◆ TASK PROMPT ◆
When you have gone through the entries below, state how many lines include the word "toolbar" and write nothing else.

Stored items

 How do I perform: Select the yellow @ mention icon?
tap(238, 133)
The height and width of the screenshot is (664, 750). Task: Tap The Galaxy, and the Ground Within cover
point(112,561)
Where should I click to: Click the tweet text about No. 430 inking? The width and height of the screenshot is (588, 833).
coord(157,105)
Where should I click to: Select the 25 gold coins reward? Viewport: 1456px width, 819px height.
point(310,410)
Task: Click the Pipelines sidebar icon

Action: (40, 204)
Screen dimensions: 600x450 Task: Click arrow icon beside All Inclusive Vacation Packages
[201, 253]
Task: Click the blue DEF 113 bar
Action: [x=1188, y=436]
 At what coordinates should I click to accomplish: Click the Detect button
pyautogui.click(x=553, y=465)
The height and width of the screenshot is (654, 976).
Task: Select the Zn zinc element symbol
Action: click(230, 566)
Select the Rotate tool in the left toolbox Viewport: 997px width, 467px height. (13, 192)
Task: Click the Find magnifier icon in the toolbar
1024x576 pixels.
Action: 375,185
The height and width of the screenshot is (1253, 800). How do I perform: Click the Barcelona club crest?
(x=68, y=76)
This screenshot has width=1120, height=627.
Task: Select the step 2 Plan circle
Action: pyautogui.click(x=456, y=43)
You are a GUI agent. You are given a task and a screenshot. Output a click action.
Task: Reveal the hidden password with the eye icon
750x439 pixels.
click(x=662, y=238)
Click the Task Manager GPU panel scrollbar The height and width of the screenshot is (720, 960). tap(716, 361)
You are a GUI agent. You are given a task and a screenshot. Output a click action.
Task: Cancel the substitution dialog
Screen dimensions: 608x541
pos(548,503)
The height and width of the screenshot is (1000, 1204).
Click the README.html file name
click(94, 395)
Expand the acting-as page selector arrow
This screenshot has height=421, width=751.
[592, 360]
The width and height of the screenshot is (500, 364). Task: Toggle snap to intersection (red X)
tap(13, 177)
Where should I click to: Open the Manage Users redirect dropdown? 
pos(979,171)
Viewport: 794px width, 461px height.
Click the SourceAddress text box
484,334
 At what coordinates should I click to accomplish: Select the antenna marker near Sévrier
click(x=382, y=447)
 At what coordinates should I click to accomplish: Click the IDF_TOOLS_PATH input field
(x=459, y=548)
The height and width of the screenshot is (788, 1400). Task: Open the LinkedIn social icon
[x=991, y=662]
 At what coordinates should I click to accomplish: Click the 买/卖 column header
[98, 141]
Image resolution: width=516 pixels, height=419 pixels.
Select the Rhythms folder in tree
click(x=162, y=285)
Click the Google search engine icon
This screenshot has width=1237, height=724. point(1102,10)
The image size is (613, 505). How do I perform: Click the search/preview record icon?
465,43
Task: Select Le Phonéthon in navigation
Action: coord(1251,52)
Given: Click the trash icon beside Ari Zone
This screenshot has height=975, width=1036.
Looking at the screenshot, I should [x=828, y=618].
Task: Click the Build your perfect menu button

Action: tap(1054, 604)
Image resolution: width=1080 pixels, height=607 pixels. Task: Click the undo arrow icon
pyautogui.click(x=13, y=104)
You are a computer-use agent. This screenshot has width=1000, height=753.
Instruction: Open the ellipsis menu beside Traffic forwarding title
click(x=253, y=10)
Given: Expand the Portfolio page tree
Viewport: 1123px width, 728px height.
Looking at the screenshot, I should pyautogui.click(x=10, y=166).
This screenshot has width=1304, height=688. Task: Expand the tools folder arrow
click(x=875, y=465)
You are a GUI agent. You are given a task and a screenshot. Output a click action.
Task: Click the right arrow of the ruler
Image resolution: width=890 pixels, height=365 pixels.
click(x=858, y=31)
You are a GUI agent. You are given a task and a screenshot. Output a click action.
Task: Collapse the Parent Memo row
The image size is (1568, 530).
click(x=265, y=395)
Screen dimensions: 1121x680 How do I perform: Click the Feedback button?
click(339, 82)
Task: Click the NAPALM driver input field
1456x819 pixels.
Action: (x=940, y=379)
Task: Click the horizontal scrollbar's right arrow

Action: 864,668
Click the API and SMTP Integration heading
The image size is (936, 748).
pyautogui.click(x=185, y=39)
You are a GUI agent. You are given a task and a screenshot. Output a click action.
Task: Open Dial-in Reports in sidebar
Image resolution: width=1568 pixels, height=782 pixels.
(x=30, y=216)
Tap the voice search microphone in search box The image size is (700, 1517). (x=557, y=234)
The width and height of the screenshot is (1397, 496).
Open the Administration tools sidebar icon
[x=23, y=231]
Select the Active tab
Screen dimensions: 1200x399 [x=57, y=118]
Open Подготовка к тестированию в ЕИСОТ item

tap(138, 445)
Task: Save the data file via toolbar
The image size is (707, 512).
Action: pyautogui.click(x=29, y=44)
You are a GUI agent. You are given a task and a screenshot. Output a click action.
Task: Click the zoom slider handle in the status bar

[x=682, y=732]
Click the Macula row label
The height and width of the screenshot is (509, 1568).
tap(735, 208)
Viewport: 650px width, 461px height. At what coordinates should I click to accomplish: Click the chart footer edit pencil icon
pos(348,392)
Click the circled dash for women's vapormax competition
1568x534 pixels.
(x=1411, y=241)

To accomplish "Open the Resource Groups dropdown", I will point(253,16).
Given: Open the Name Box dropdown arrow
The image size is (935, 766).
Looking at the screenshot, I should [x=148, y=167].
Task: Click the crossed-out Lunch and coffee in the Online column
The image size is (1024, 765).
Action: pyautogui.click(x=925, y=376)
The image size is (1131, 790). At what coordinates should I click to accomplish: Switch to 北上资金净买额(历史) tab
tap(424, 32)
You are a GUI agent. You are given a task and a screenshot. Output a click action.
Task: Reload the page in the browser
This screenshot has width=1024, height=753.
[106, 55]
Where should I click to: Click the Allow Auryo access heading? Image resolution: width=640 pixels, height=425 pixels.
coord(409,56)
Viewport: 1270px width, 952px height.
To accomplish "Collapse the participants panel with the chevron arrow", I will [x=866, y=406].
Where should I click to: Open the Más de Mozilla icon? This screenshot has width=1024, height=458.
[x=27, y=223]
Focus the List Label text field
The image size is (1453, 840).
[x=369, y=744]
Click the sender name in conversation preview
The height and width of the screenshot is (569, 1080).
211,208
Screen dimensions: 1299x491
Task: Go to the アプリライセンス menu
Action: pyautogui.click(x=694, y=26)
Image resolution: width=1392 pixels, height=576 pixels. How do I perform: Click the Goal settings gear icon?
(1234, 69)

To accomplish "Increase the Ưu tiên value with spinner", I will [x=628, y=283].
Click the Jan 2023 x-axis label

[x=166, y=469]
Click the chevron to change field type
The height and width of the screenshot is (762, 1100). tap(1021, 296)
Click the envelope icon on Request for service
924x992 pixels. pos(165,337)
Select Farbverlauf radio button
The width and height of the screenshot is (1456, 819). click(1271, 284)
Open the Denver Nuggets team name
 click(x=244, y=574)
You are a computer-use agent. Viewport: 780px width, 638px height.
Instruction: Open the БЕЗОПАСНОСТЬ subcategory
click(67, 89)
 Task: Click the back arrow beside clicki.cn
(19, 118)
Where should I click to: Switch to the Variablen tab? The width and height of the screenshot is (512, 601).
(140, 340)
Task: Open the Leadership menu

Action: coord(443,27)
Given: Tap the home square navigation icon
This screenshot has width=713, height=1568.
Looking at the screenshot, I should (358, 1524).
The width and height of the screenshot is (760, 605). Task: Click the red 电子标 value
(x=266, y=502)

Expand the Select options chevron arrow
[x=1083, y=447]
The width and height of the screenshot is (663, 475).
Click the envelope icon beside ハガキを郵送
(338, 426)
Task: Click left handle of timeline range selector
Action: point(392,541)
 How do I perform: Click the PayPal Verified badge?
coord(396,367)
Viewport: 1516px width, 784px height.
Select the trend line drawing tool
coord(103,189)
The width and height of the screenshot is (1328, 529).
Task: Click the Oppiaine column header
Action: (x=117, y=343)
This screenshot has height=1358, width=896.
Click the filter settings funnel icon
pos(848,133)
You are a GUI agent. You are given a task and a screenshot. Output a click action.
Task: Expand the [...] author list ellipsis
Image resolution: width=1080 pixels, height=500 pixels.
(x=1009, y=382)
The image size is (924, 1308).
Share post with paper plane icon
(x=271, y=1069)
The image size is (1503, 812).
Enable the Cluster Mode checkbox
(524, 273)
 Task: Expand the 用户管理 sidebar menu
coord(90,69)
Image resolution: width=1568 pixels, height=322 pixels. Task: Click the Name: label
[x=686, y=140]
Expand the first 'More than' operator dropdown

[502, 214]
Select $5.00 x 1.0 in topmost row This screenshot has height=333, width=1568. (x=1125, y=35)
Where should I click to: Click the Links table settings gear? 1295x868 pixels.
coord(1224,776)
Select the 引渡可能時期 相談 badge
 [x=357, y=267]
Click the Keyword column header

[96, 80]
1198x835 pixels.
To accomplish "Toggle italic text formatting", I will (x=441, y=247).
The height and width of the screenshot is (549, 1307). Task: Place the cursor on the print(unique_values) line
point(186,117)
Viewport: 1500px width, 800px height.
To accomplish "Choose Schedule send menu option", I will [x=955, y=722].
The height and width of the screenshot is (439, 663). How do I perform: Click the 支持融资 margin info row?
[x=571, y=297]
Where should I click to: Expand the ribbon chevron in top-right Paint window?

◆ ANSWER ◆
2